问题
I have a requirement to generate a XML which has a below structure
<parent>
<name>parent</name
<childs>
<child>
<name>child1</name>
</child>
<child>
<name>child1</name>
<grandchilds>
<grandchild>
<name>grand1</name>
</grandchild>
<grandchild>
<name>grand2</name>
</grandchild>
<grandchild>
<name>grand3</name>
</grandchild>
</grandchilds>
</child>
<child>
<name>child1</name>
</child>
</childs>
</parent>
As you see a parent will have child(s) and a child node may have grandchild(s) nodes.

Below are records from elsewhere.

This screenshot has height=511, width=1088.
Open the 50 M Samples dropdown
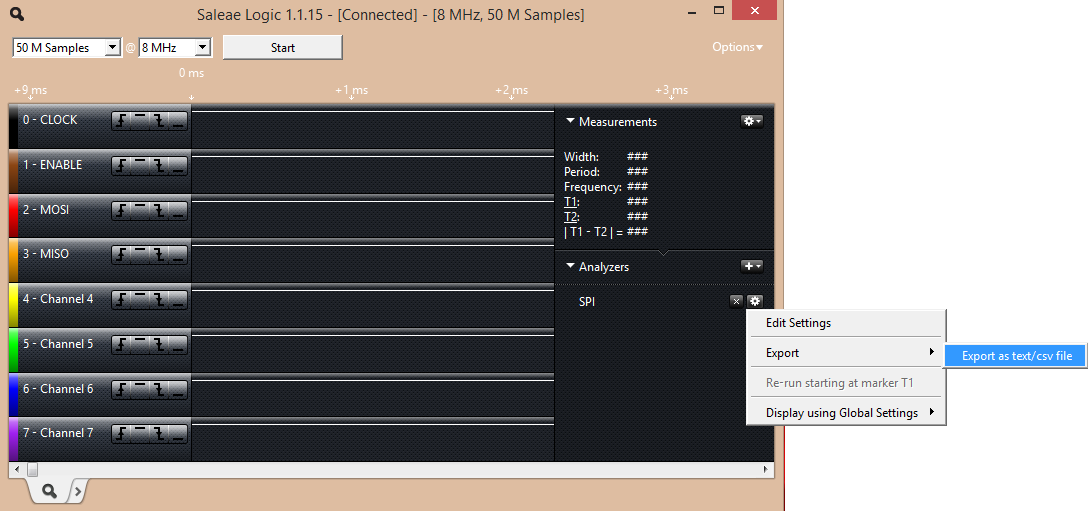[x=112, y=48]
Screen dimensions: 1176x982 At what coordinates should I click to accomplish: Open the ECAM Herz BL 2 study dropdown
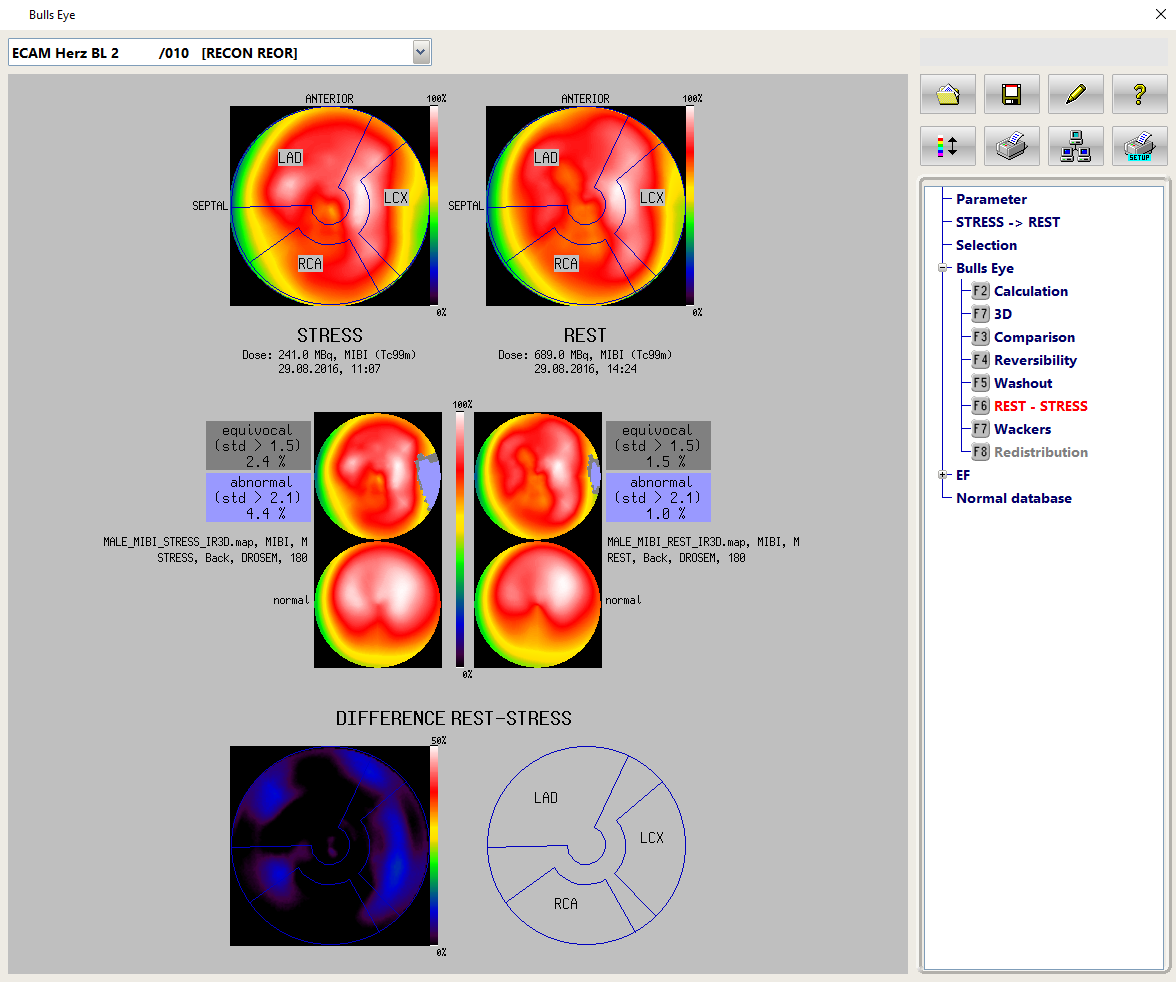point(421,53)
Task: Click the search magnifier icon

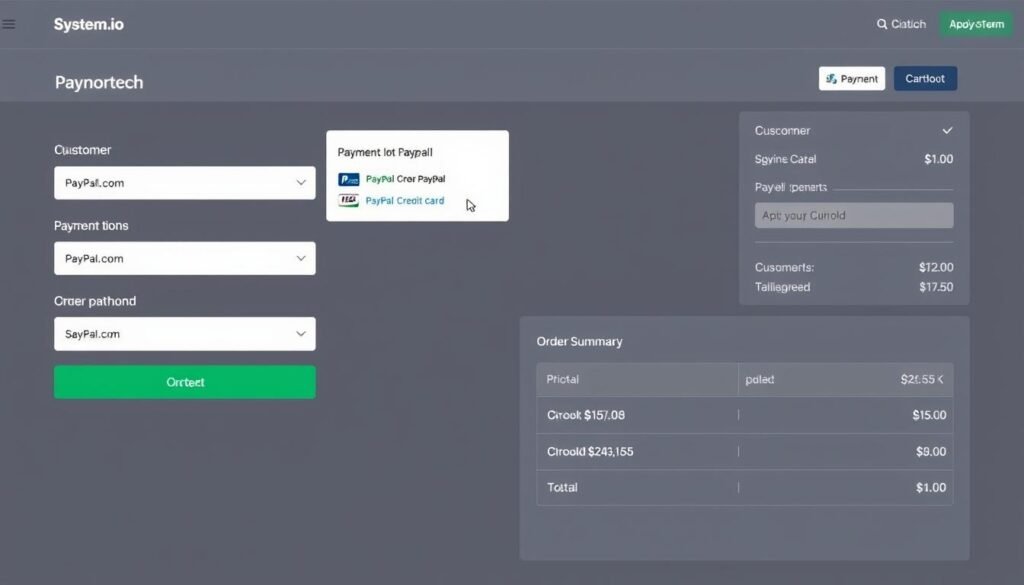Action: click(x=881, y=24)
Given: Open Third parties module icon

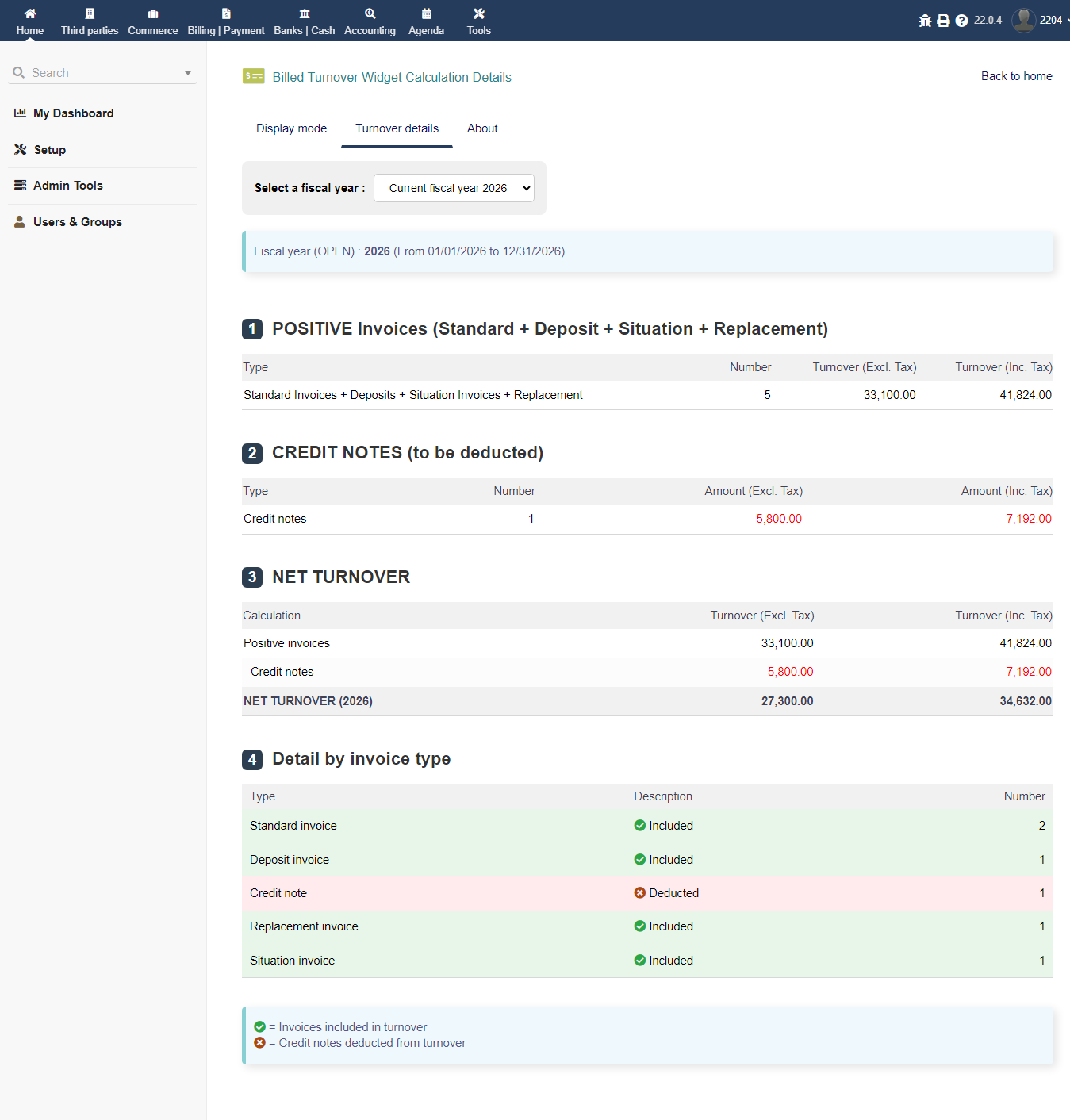Looking at the screenshot, I should pos(90,14).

https://github.com/databricks/spark-xml#conversion-from-dataframe-to-xml
I understand from spark-xml that when we have an nested array structure the data-frame should be as below
+------------------------------------+
| a|
+------------------------------------+
|[WrappedArray(aa), WrappedArray(bb)]|
+------------------------------------+
Can you please help me with this small example on how to make a flattened DataFrame for my desired xml. I am working on Spark 2.X Spark-Xml 0.4.5(Latest)
My Schema
StructType categoryMapSchema = new StructType(new StructField[]{
new StructField("name", DataTypes.StringType, true, Metadata.empty()),
new StructField("childs", new StructType(new StructField[]{
new StructField("child",
DataTypes.createArrayType(new StructType(new StructField[]{
new StructField("name", DataTypes.StringType, true, Metadata.empty()),
new StructField("grandchilds", new StructType(new StructField[]{
new StructField("grandchild",
DataTypes.createArrayType(new StructType(new StructField[]{
new StructField("name", DataTypes.StringType, true,
Metadata.empty())
})), true, Metadata.empty())
}), true, Metadata.empty())
})), true, Metadata.empty())
}), true, Metadata.empty()),
});
My Row RDD data.. Not actual code, but somewhat like this.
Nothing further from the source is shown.